Segundo relata Jiménez, desde a popularização deste tipo de apps em meados de 2019 --devido em grande parte ao aparecimento da Yuka-- têm surgido casos de pacientes que chegaram às consultas confusos devido às contradições entre o que recomendava o seu médico e o que lhes dizia seu telemóvel. "Os dermatologistas prescreviam-lhes cremes em função de seu tipo de pele e o aplicativo dizia-lhes que esse produto era mau", assinala.
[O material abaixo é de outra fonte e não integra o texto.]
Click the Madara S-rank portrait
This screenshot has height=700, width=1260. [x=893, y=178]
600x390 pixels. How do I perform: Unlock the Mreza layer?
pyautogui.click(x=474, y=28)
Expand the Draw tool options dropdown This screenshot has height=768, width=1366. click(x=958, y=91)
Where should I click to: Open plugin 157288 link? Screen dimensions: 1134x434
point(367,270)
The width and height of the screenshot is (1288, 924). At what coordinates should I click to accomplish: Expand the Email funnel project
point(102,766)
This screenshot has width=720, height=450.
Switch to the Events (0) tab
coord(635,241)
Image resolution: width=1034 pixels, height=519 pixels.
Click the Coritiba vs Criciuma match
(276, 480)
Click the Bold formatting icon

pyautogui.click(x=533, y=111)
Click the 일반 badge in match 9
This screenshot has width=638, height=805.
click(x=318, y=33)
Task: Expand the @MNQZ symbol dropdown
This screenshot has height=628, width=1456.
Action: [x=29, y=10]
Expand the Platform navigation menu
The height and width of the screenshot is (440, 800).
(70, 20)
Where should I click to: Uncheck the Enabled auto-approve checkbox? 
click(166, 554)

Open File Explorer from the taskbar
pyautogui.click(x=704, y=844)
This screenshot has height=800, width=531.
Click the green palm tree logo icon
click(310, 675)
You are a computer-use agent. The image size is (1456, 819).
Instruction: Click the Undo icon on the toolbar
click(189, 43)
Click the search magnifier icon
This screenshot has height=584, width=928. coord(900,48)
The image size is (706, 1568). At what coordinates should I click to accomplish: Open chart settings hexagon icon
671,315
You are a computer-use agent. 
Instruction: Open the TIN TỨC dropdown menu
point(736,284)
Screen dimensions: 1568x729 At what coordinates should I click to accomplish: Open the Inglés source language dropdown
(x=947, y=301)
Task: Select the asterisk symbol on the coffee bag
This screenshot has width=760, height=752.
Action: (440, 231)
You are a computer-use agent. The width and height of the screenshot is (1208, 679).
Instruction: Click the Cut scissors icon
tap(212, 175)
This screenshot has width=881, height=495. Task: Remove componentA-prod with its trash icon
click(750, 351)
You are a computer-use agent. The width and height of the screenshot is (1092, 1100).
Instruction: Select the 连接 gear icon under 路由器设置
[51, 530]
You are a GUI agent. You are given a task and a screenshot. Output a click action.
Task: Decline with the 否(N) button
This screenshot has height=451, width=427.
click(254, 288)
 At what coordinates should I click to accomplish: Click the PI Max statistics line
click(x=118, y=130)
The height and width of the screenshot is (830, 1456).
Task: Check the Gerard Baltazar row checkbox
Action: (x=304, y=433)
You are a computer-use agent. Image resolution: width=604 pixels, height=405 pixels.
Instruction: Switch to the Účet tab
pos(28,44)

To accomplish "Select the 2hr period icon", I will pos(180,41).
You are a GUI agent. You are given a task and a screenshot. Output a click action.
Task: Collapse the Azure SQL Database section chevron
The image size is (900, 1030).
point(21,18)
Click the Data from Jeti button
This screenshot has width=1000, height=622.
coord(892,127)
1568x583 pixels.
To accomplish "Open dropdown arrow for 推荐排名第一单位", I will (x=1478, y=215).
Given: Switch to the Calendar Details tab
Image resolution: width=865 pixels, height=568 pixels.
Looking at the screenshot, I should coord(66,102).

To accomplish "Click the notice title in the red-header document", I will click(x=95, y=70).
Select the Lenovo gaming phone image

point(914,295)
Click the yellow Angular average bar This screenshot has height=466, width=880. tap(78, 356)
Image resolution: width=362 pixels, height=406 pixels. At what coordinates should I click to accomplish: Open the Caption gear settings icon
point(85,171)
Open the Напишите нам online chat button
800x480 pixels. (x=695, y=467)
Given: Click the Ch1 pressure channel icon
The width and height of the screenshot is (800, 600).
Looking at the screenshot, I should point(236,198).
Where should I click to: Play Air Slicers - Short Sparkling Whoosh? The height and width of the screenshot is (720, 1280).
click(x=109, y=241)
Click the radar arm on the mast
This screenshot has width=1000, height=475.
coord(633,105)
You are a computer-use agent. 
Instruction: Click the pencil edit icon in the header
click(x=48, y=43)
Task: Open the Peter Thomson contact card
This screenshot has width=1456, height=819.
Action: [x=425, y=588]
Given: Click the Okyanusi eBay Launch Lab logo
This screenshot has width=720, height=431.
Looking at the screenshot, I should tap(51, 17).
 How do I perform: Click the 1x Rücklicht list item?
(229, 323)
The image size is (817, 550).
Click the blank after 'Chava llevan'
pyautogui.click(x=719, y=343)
Na mesma linha, a diretora técnica de Stanpa considera que estas ferramentas digitais "pretendem substituir as autoridades sanitárias, aos avaliadores especialistas e aos profissionais da saúde".

Apesar disso, a dermatologista Jiménez acredita que a ideia deste tipo de aplicativos é boa e considera que tudo o que ajude ao consumidor a eleger um produto é bem-vindo. No entanto, "o problema é a forma na que fazem a classificação, que chega a gerar alarmismo", insiste.

A app espanhola Ingred

Sem especialistas na equipa

Raúl Vadillo é engenheiro informático e o criador da Ingred, uma app espanhola com mais de 100.000 descargas e um funcionamento parecido ao da Yuka. Depois de fazer uma foto ao rótulo, o utilizador recebe informação sobre os ingredientes do produto cosmético e classifica-os em função de se são desasjustáveis, se é preciso ter cuidado com eles ou se são saudáveis. "Não avaliamos os produtos, só informamos sobre os ingredientes", esclarece Vadillo a este meio.

"As avaliações são subjetivas, ainda que cada app possa fazê-las em função de vários parâmetros. Nós preferimos dar informação sobre os ingredientes e o utilizador que decida", acrescenta o engenheiro. No entanto, ao perguntar-lhe a respeito se na equipa da Ingred há especialistas em cosmética ou se recebem assessoria externa, Vadillo reconhece que não. "Só recolhemos a informação das fontes de dados e a automatizamos para que o utilizador possa aceder a ela", afirma.

O natural nem sempre é o melhor

A preocupação dos utilizadores a respeito da composição dos produtos de beleza também se explica no número de influencers que dão conselhos de cosmética nas redes sociais. Na verdade, uma das últimas tendências são os vídeos nos quais se explica como fazer este tipo de produtos em casa para que sejam o mais naturais possíveis.

"Um creme feito em casa sem conservantes vai contaminar-se com bactérias em poucos dias e pode gerar problemas. É verdade que alguns princípios ativos se extraem da natureza, mas não há necessidade de traduzir  que o natural é melhor", sustenta Jiménez. Na sua opinião, na hora de escolher um produto cosmético o mais importante é olhar os princípios ativos e a consistência que se deseja, seja um sérum ou um creme, e não tanto nos conservantes. "Todos os produtos de beleza que se comercializam nas farmácias e nos supermercados cumprem com os requisitos legais", finaliza a dermatóloga.